== What is being asked ==
Go through the data below and count every line that has the word "menu". Return only the count.

(Dataset entries)

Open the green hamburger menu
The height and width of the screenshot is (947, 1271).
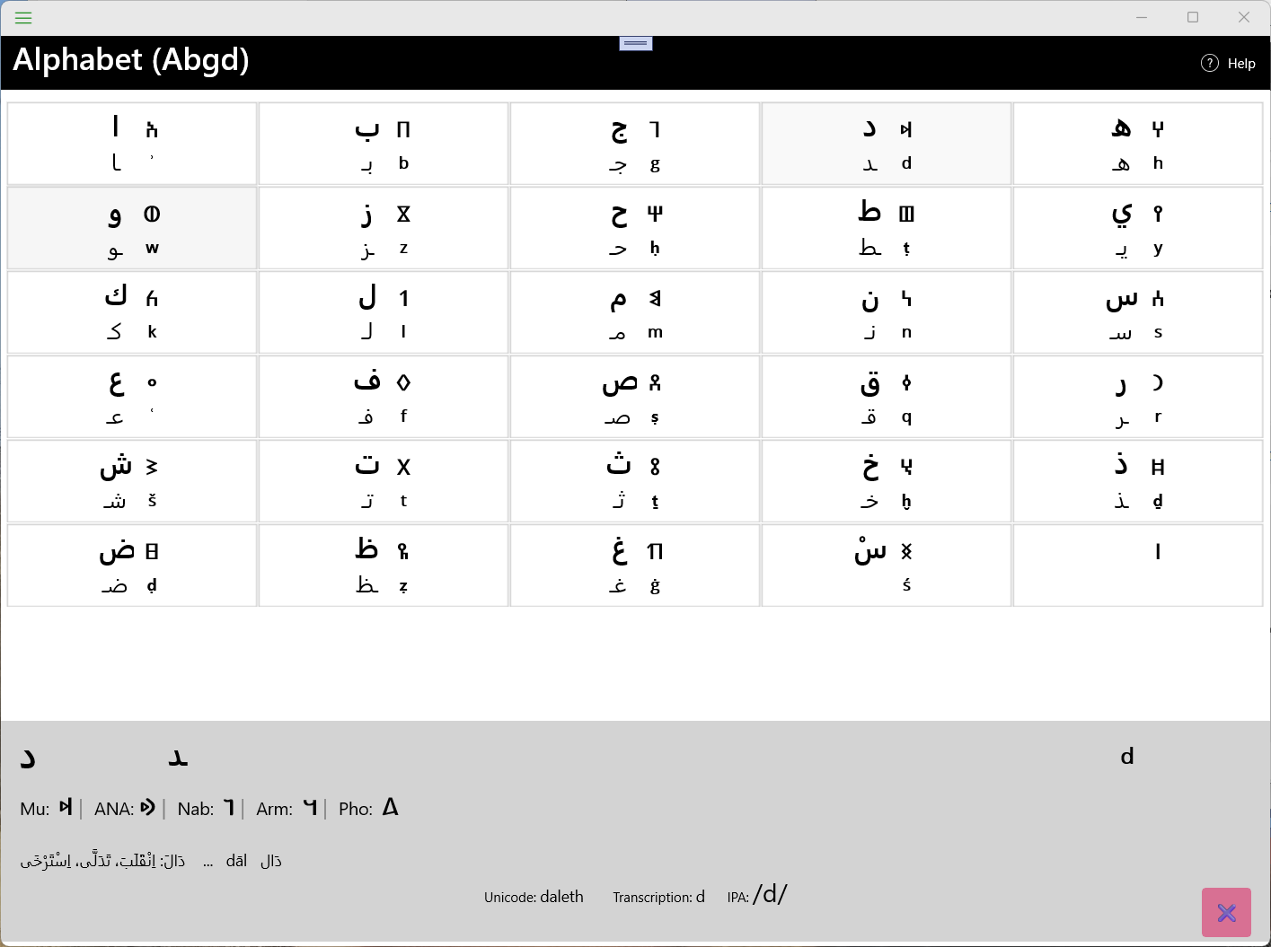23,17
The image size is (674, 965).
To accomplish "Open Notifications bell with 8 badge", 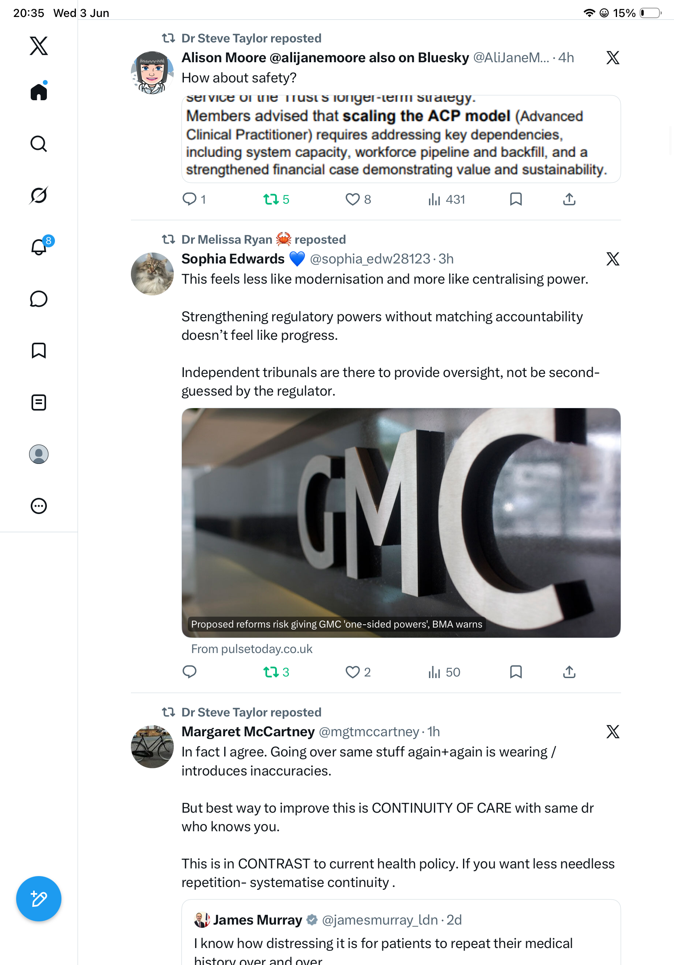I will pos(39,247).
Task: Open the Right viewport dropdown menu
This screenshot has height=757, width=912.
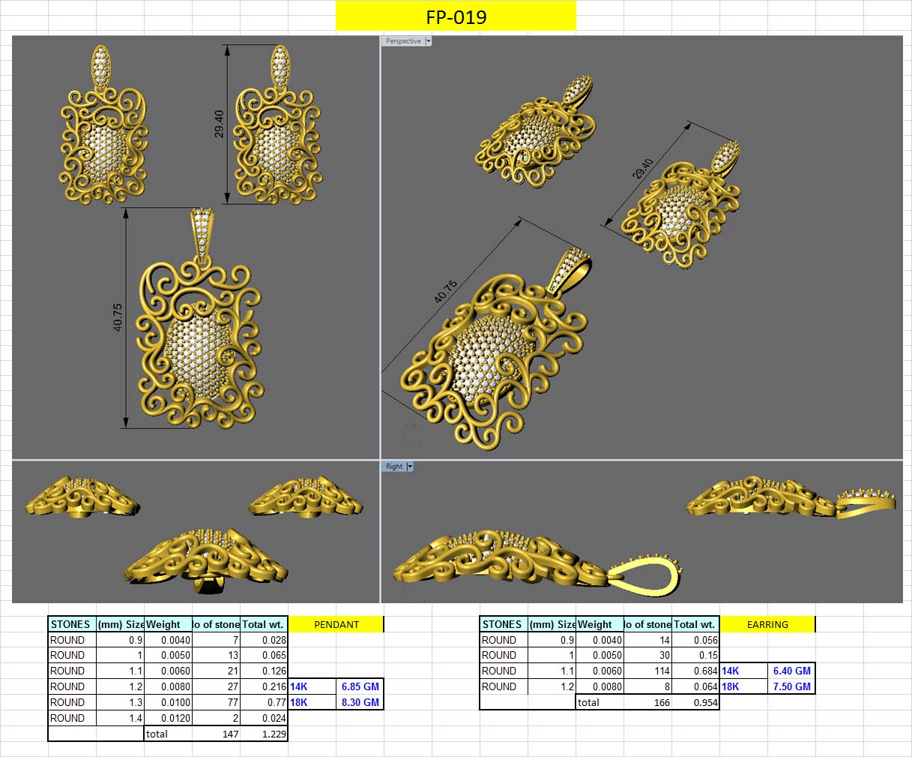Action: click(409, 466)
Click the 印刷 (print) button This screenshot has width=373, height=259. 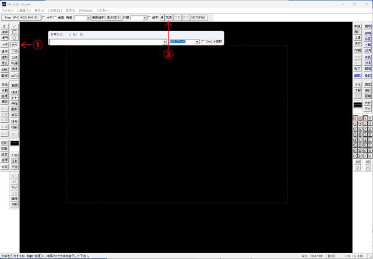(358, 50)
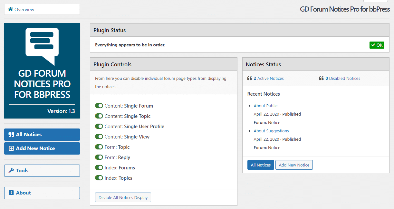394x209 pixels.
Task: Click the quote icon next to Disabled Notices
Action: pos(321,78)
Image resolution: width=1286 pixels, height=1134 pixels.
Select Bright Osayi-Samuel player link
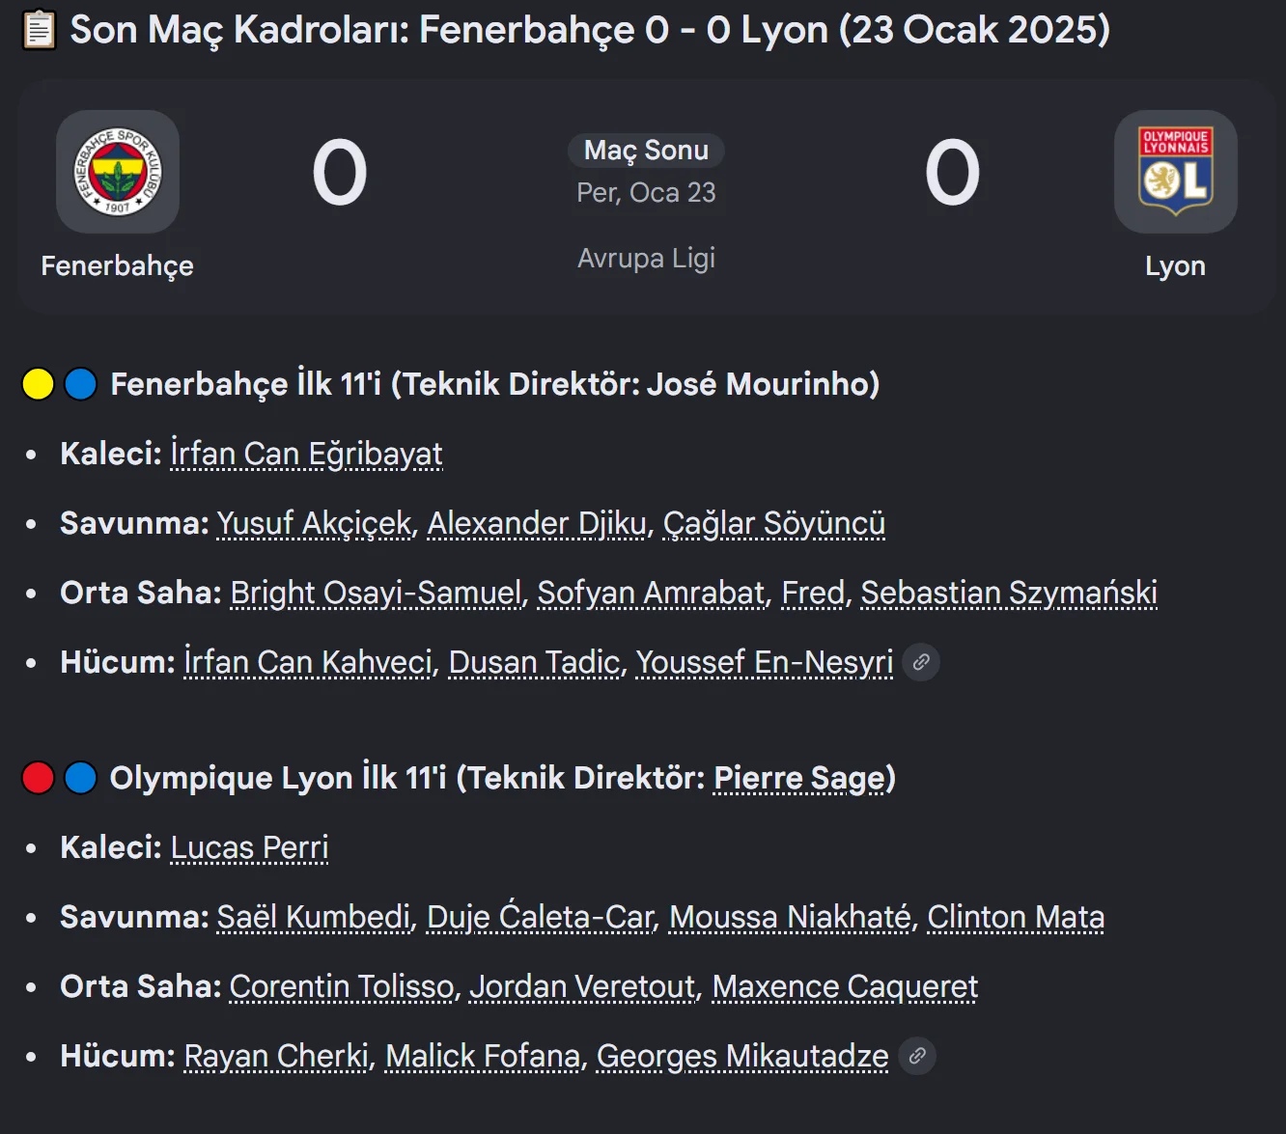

== Task solution ==
2